Technically there were two books ahead of this one, but I had to skip them because for Where the Crawdads Sing my GR rating doesn’t match my blog review rating (? yeah, I don’t know either) and for The Mark of Athena by Rick Riordan, I read that in 5th grade and really can’t remember what I didn’t like about it. So here we are.
To be fair to Leigh Bardugo, I was in a reading slump when I read this and probably shouldn’t have been reading a slow-paced book. I know the book is well-written; it just wasn’t my cup of tea. I’m also not used to reading fantasy, so jumping into such a dense– well, not dense, well-developed is the word I’m looking for– book with all sorts of hard-to-remember place names and a million characters was jarring. Everyone is talking about the Netflix adaption though, so I might buddy-read Shadow and Bone with my friend. The hype is making me curious, and I am a book-first-ALWAYS type of person.
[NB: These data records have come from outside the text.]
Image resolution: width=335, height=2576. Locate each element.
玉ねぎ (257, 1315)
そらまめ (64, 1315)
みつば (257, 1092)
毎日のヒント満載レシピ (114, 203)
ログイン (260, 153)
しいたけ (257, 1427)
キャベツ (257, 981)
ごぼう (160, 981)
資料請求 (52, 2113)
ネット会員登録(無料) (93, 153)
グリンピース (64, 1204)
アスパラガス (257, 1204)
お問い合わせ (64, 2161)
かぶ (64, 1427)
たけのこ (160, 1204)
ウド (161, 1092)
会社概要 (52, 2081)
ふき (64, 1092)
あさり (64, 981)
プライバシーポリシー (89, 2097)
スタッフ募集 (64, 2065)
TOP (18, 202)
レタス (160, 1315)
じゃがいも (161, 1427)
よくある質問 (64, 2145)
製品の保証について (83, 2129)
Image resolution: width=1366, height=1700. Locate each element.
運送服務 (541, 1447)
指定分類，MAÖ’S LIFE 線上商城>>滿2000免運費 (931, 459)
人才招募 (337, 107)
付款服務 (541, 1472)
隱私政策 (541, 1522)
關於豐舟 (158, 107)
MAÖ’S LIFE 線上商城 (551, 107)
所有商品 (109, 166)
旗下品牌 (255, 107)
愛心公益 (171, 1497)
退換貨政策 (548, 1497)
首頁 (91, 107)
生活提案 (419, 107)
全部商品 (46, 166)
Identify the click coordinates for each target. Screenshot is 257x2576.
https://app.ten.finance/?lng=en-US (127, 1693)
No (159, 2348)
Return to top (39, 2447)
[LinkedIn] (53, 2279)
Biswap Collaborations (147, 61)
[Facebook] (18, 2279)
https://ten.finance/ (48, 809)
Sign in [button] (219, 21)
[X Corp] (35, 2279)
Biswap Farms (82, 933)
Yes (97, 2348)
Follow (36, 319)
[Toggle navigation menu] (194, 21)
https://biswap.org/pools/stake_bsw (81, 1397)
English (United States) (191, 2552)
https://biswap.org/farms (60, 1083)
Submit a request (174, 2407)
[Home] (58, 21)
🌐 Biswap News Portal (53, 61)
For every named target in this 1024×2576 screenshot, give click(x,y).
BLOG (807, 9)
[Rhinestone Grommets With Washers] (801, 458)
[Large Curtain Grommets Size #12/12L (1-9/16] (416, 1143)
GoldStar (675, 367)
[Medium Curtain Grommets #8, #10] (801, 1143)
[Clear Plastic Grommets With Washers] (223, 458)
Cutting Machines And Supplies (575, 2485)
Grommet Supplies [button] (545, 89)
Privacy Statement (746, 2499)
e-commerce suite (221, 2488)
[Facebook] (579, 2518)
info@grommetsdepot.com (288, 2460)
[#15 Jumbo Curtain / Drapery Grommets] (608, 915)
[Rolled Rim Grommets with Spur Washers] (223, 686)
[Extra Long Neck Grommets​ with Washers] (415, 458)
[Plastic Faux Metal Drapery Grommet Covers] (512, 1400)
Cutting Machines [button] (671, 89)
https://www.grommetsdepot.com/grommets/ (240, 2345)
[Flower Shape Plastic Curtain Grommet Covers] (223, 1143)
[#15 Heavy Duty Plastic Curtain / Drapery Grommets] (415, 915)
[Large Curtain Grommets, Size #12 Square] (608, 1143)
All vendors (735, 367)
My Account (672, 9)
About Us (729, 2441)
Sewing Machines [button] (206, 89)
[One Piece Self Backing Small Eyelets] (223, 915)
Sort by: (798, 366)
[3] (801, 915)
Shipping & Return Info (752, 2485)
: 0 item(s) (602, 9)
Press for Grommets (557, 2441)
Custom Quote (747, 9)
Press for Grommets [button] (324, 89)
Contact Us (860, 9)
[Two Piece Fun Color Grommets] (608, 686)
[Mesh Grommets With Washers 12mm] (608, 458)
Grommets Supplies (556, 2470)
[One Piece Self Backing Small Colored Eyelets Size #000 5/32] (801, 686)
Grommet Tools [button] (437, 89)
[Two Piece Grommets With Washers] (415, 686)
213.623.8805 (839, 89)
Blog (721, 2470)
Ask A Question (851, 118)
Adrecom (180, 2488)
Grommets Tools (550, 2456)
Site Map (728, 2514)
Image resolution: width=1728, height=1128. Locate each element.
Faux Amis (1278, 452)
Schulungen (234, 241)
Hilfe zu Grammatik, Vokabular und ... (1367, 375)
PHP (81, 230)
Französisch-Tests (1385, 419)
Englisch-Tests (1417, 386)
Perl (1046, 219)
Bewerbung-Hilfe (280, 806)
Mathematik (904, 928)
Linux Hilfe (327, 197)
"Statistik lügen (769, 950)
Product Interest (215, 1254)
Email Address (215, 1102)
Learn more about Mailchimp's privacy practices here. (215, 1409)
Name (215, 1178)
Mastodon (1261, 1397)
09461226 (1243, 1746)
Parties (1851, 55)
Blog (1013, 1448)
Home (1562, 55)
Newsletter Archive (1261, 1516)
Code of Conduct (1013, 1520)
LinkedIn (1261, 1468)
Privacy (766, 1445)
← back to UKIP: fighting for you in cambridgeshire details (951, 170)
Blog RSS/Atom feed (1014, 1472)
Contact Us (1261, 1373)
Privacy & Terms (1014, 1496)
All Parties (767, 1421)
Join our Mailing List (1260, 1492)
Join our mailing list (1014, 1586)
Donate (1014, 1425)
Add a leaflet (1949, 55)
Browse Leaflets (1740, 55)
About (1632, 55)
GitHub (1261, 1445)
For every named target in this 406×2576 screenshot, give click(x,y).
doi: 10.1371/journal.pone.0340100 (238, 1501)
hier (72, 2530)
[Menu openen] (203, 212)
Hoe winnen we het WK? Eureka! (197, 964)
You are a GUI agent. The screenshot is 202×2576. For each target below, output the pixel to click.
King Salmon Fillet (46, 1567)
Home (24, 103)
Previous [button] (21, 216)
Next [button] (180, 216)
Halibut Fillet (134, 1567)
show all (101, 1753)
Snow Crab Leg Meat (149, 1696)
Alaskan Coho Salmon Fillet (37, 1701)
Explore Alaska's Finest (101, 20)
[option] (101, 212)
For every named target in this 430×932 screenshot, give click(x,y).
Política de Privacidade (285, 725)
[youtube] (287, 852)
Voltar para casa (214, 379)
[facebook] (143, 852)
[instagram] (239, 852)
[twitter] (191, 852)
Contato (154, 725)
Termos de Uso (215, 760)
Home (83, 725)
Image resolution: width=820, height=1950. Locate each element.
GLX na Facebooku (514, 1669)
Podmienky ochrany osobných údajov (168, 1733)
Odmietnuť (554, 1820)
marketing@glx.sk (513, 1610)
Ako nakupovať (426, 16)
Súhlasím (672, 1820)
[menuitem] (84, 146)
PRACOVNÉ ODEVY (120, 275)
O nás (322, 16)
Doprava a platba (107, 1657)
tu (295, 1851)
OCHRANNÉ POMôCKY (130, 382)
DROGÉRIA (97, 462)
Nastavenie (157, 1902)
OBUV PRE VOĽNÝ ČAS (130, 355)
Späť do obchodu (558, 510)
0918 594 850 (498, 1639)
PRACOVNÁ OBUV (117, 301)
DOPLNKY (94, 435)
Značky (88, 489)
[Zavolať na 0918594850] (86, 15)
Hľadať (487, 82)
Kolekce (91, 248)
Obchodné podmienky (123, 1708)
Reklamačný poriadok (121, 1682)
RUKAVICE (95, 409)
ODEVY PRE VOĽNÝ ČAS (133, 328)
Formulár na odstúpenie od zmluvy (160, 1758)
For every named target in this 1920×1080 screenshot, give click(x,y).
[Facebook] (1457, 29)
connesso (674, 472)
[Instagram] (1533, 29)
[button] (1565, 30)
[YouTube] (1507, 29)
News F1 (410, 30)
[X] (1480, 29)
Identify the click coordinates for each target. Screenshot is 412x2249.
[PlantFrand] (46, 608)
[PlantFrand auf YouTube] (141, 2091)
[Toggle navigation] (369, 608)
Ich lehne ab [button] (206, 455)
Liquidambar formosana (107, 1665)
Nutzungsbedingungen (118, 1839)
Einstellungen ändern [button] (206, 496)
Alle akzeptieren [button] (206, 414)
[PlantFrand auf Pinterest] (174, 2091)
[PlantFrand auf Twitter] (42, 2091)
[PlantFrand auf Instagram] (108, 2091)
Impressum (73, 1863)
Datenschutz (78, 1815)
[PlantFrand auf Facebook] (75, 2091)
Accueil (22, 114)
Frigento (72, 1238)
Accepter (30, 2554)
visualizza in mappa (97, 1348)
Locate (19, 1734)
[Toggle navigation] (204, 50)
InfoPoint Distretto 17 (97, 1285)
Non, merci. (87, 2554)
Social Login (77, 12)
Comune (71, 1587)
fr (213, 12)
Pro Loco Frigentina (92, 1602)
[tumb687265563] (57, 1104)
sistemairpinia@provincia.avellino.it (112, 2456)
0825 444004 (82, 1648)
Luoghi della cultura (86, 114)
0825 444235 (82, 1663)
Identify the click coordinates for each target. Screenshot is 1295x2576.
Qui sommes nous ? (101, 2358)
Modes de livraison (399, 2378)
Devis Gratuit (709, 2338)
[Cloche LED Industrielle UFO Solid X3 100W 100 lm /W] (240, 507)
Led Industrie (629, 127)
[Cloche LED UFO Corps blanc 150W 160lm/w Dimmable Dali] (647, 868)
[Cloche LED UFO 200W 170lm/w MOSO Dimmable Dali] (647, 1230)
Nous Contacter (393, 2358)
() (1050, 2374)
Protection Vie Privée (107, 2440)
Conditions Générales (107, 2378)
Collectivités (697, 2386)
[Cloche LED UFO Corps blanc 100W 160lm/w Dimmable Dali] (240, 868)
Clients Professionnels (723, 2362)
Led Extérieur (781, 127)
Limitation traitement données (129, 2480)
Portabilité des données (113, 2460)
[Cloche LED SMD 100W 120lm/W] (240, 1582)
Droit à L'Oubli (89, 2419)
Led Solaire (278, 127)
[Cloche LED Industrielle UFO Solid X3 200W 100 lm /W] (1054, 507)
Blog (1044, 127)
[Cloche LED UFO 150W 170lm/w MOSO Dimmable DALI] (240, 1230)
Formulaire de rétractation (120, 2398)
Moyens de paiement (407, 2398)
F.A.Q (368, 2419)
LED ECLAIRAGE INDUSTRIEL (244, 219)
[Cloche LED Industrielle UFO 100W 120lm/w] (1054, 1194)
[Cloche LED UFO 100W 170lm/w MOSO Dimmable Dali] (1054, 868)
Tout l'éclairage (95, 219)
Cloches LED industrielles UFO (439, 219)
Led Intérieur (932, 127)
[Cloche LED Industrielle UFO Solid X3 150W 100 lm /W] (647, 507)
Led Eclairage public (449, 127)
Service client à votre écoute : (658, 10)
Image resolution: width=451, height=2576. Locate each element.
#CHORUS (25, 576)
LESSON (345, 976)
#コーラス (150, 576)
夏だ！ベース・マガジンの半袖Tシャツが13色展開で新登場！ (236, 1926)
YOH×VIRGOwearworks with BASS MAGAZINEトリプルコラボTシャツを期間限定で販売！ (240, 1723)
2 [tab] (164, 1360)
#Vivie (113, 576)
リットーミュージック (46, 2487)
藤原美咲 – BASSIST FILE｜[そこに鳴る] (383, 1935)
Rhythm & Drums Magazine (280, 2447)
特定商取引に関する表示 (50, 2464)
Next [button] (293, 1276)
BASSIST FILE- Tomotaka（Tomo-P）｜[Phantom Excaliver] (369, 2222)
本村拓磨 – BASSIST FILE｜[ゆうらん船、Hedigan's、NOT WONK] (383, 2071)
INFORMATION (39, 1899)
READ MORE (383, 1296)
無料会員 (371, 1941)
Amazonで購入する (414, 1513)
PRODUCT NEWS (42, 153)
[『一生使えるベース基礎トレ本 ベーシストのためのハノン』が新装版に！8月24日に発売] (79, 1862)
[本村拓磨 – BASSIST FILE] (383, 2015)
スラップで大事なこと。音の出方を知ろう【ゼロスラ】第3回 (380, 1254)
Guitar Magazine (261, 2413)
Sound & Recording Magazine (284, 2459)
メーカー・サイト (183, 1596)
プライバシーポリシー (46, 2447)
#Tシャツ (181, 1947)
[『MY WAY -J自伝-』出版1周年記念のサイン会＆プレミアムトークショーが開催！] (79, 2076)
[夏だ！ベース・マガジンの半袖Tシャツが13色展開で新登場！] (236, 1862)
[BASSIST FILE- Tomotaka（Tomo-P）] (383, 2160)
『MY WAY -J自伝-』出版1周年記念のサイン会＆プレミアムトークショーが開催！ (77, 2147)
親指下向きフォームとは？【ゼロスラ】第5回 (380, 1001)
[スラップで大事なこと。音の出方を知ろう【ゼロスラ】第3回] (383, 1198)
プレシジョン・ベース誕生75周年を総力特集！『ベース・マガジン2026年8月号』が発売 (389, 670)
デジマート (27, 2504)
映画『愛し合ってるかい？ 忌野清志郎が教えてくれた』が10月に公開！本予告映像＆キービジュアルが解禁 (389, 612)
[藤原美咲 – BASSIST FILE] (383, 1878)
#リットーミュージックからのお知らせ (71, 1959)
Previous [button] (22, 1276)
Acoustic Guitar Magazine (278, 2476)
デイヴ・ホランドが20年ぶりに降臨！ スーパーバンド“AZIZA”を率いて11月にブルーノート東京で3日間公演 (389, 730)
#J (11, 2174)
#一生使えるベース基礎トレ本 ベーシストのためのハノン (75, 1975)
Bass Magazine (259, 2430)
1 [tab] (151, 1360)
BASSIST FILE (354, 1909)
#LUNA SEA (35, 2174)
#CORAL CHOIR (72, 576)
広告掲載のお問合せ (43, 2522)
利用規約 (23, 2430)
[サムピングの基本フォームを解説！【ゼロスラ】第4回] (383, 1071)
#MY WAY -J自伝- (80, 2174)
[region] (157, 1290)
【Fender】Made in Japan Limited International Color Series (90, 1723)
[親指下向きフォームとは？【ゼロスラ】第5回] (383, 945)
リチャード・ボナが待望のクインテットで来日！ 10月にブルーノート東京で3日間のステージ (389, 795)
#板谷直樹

2. What is the lowest rated book that you gave a high rating? (Sort your books in Goodreads based on Avg Ratings, in reverse order, and find the lowest rated book you gave a high rating).
The first book I see is Unfriended by Rachel Vail. I read this in 8th grade, and I and my rating scale have both changed (a LOT) since then, but I still remember one of the scenes from this book so it obviously had an impact on me. From what I remember, it was about middle school popularity, bullying, and social media.
3. What is the most popular book you disagree with the avg rating? (Sort your books in Goodreads based on number of Ratings, and find the first book you disagree with the avg rating)
Ah, The Catcher in the Rye by J.D. Salinger. The quintessential you-either-love-it-or-you-hate-it book. It seems that everyone who’s read this falls into either the Holden-Caulfield-is-a-whiny-brat camp or the Holden-Caulfield-is-really-relatable camp. I fell into the latter.
The sad thing about it is, none of my sophomore English class agreed with me. Anyway, if you really want to know the truth of it, they’re all a bunch of phonies. It just makes me so depressed. It really does.
4. What is the least popular book you disagree with the avg rating? (Sort your books in Goodreads based on number of Ratings, in reverse order, and find the first book you disagree with the avg rating)
The book that comes up for this one is Wild Horses I Have Known by Hope Ryden. I can’t believe it only has 23 ratings.
I love horses.When I was a toddler I had dozens of horse figurines that I would play with all day. I worshipped My Little Pony. I used to want horseback riding lessons (that got a no from my parents). Anyway, I found this book in a vintage secondhand book shop in I think 2016 or 2017, and I used to read it before bed to help me fall asleep.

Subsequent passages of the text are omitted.